-- TASK GOAL --
Although the material holds pictures, none belong in the copy; transcribe exactly, and only, the lines from the one with "Task: Click the" through the end.

-- SUPPLIED MATERIAL --

= Beginning of Section =

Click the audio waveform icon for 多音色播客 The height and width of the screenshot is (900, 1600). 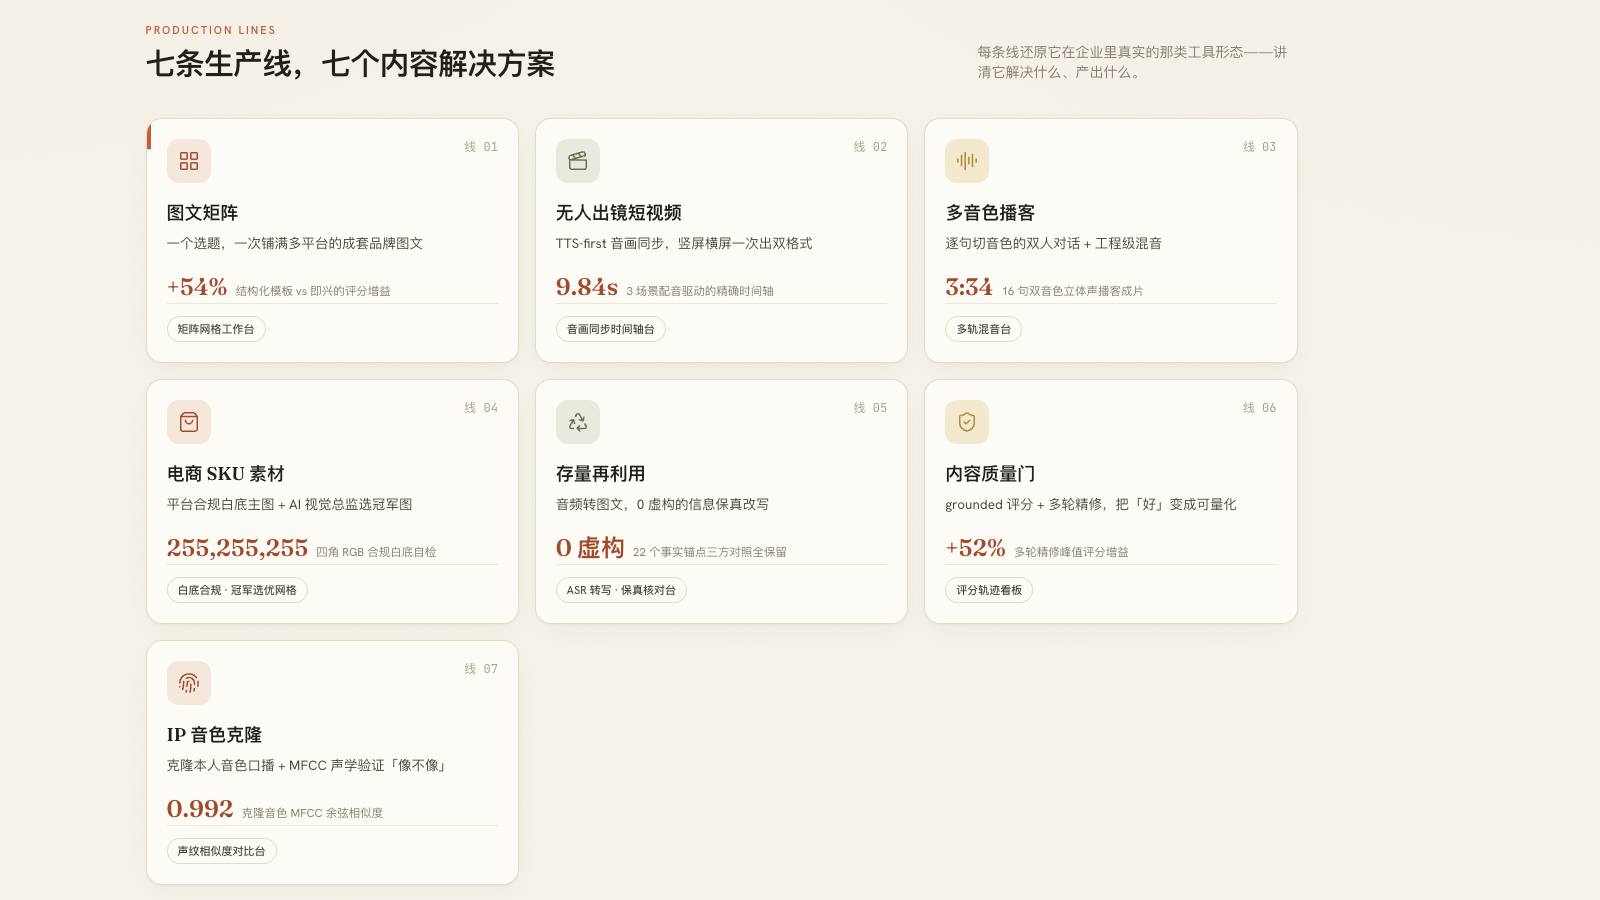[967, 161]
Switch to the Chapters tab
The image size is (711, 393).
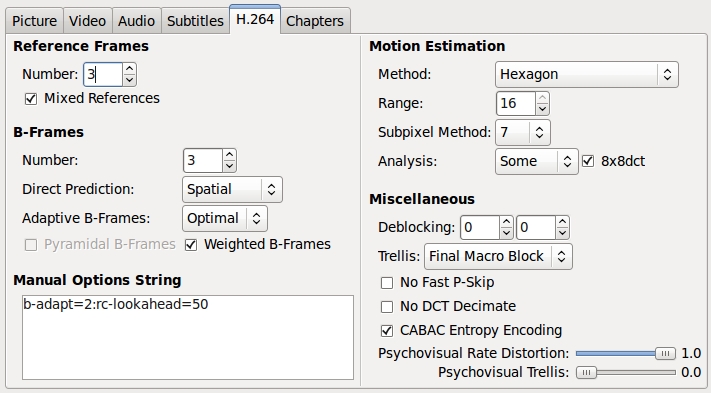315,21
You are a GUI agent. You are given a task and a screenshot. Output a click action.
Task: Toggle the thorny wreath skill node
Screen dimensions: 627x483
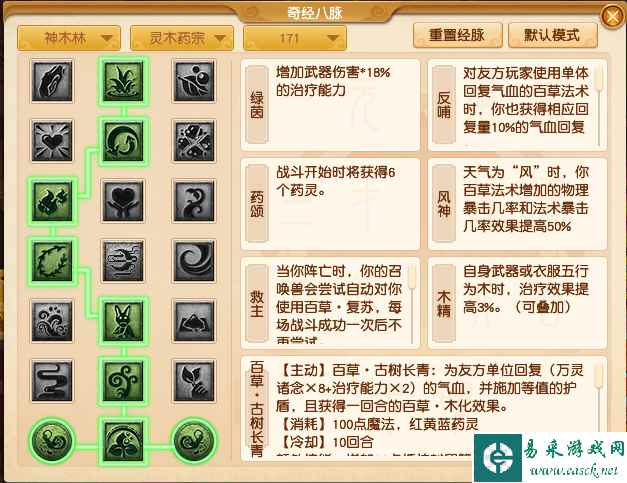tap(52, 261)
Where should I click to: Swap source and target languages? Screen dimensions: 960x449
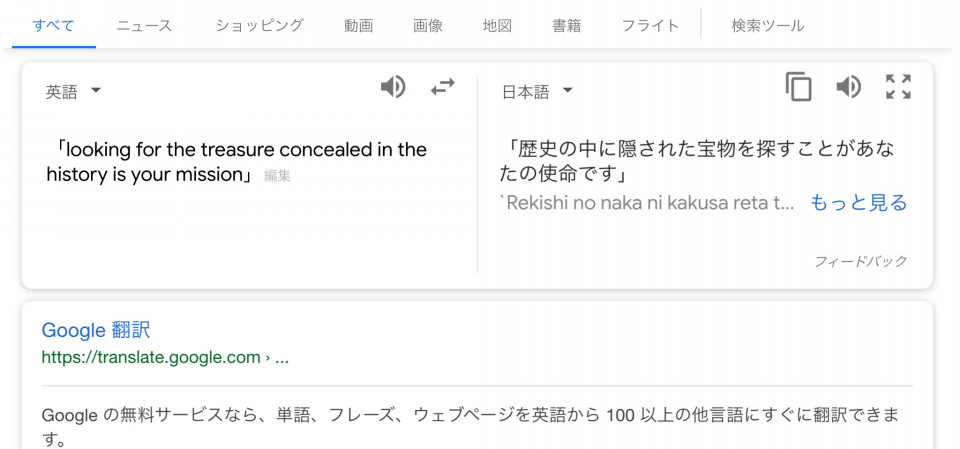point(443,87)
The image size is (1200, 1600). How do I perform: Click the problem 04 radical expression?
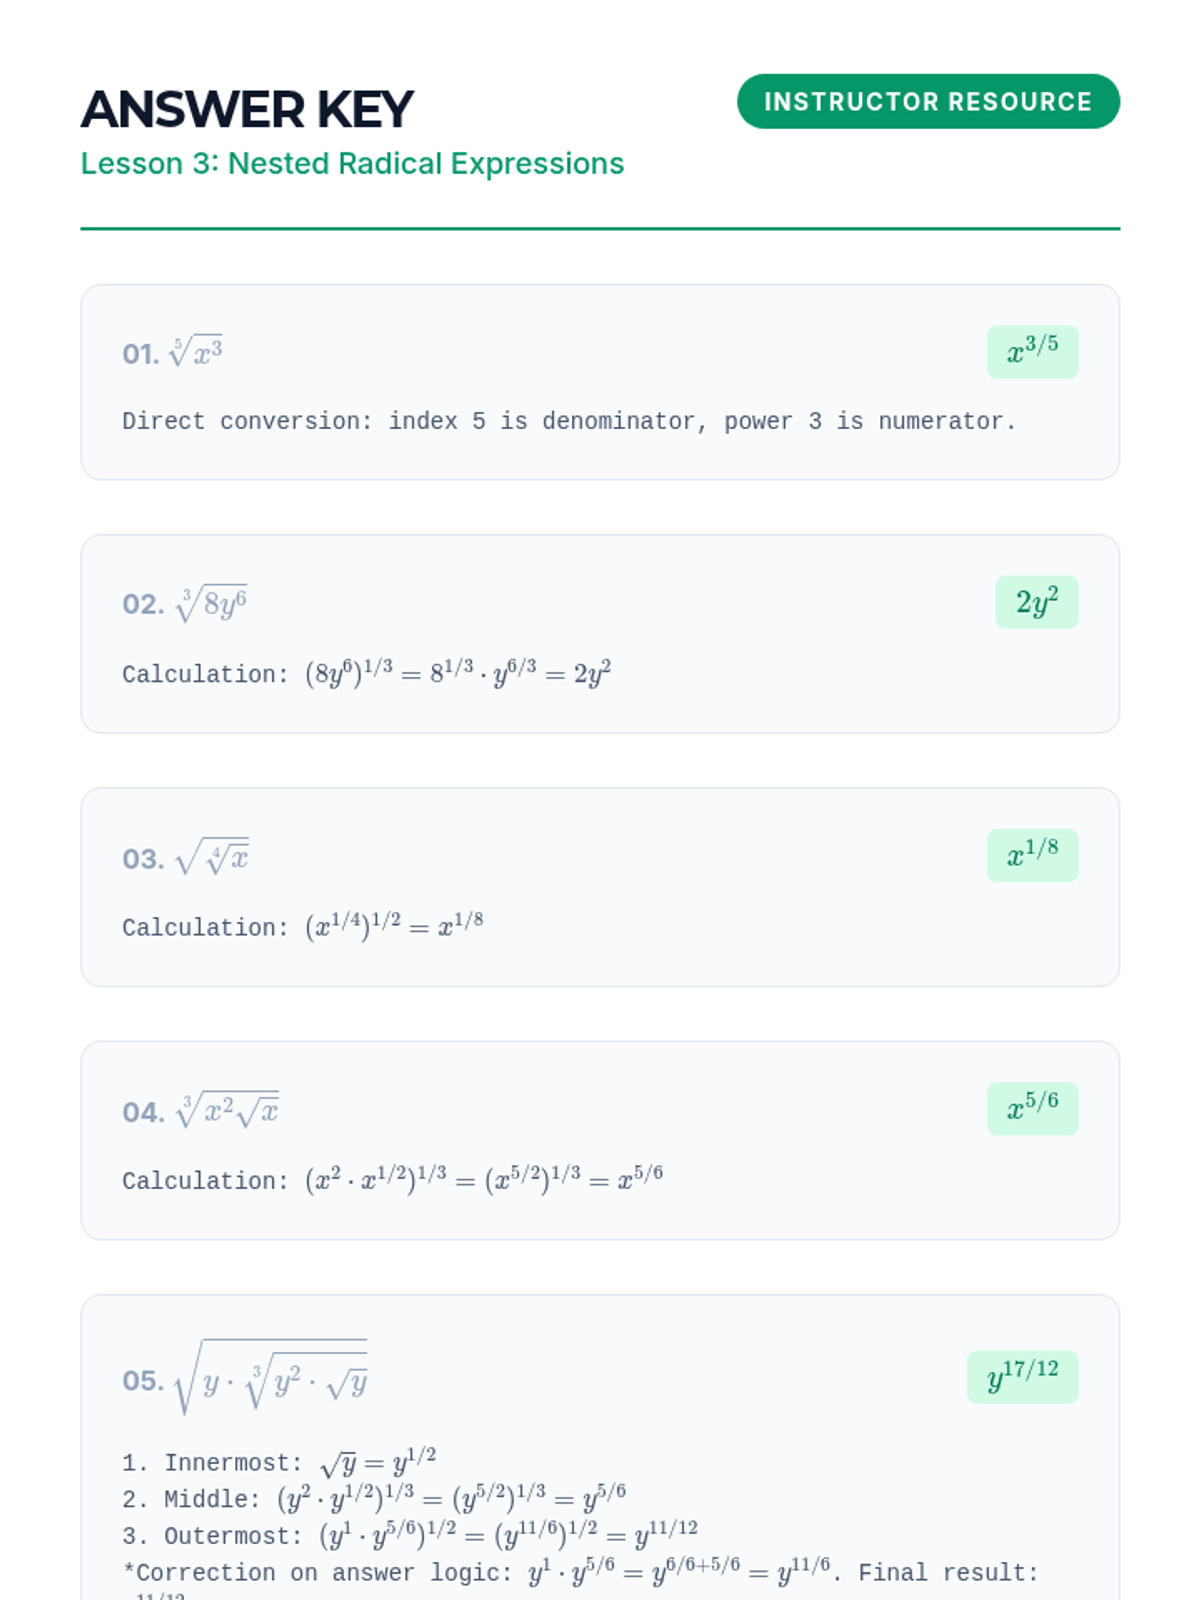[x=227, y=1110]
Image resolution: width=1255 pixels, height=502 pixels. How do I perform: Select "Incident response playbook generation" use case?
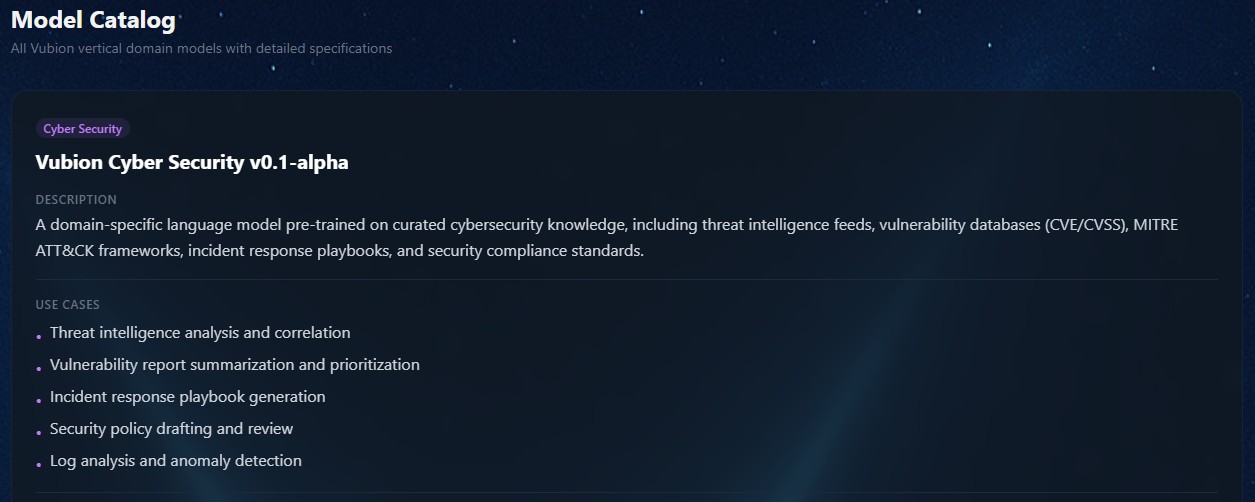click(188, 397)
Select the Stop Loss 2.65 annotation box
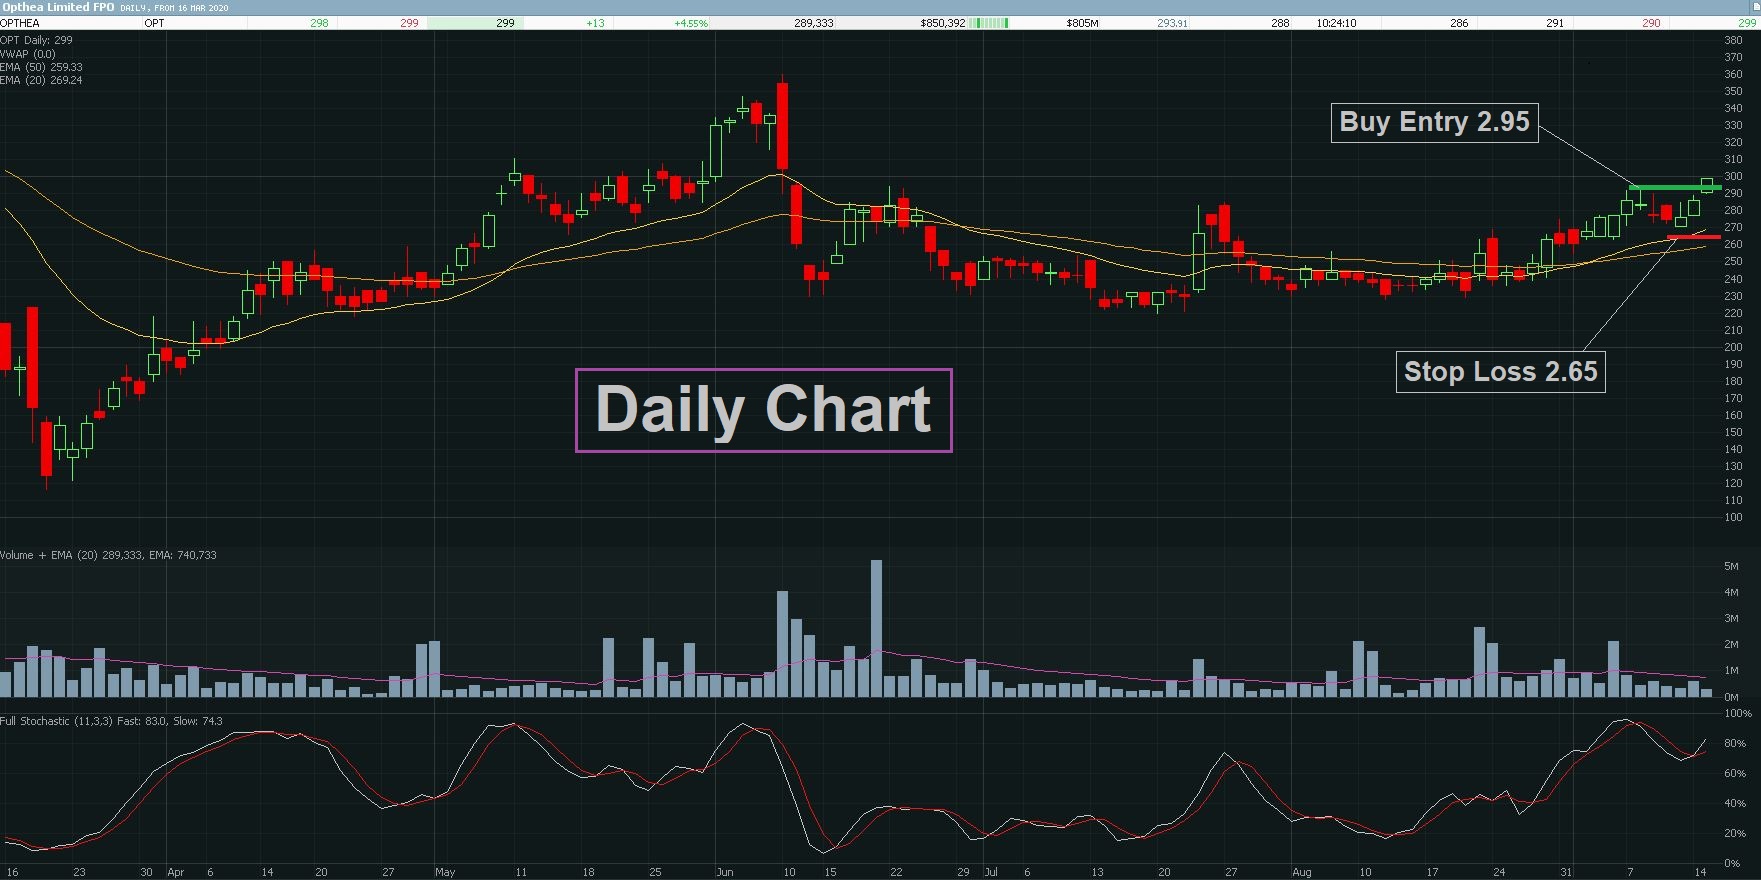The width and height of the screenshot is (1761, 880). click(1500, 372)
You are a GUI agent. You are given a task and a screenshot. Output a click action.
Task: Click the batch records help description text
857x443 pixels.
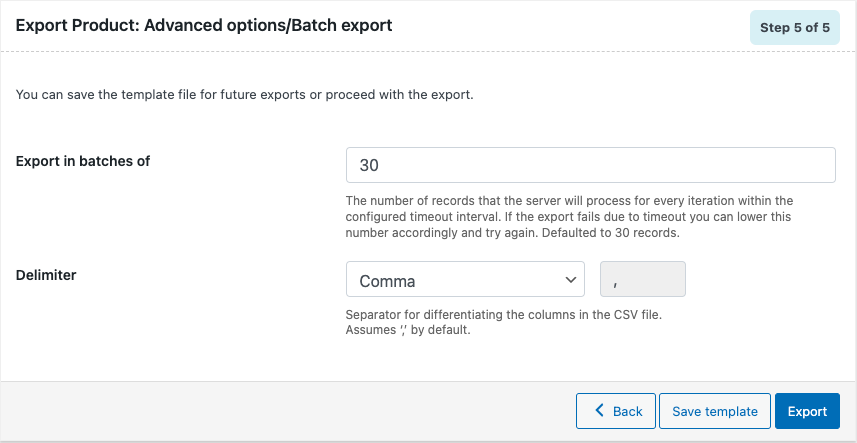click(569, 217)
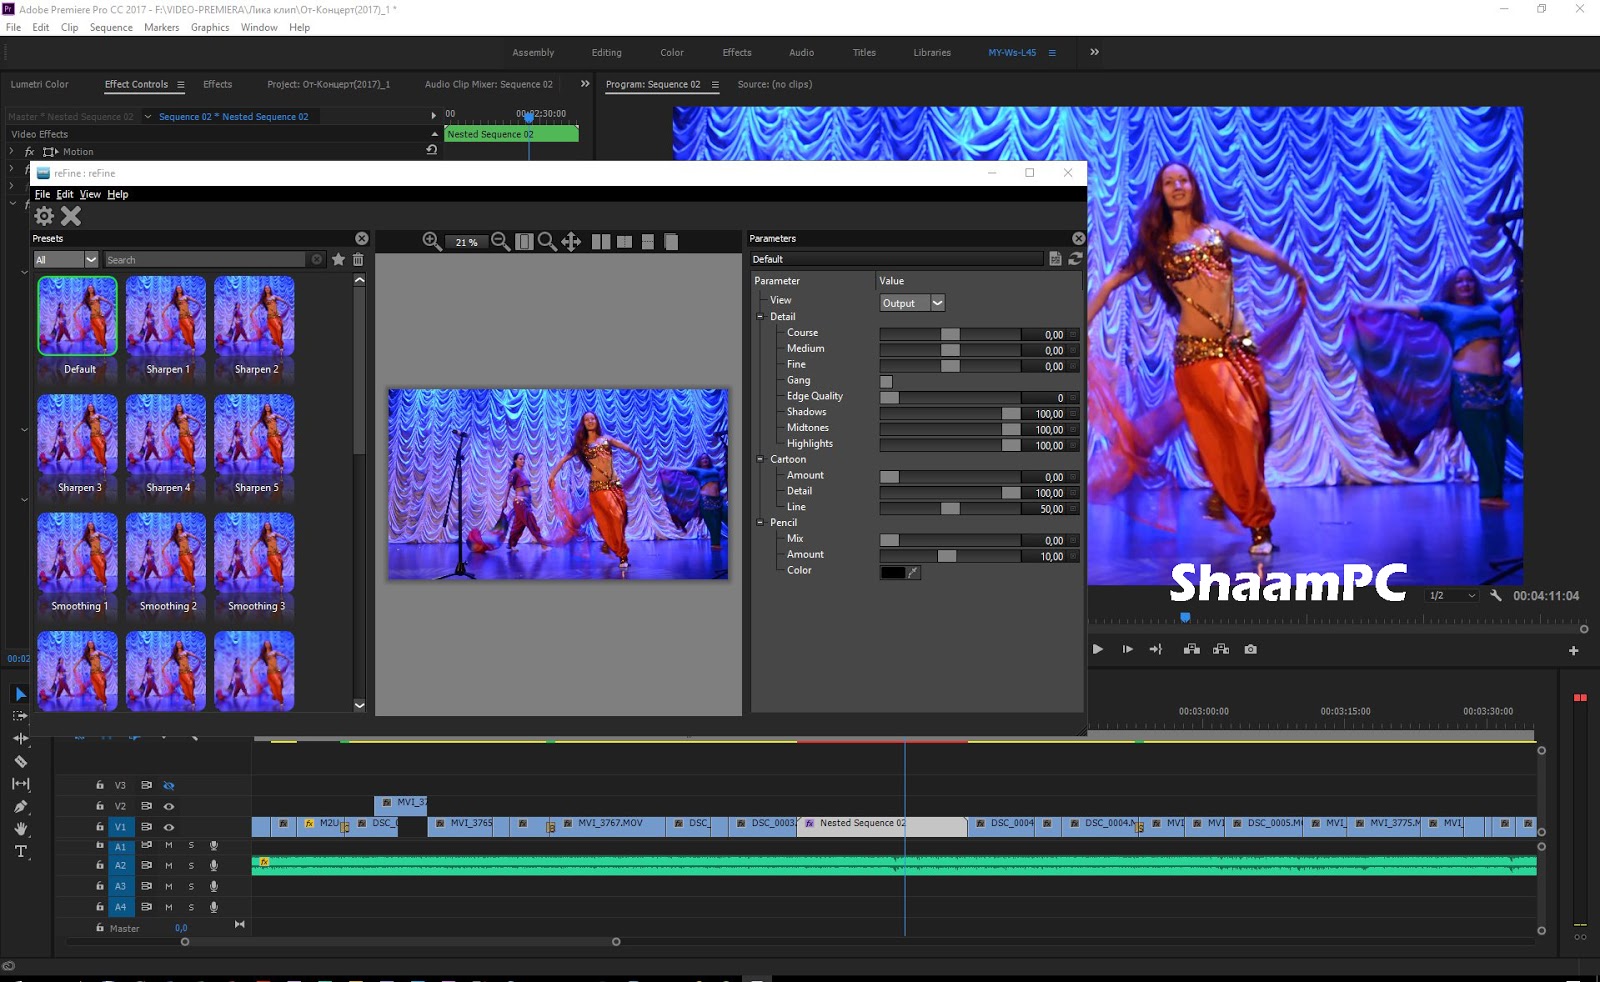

= End of Section =

-- SOLUTION TO THIS EXERCISE --
Task: Click the batch records help description text
857x443 pixels.
click(569, 217)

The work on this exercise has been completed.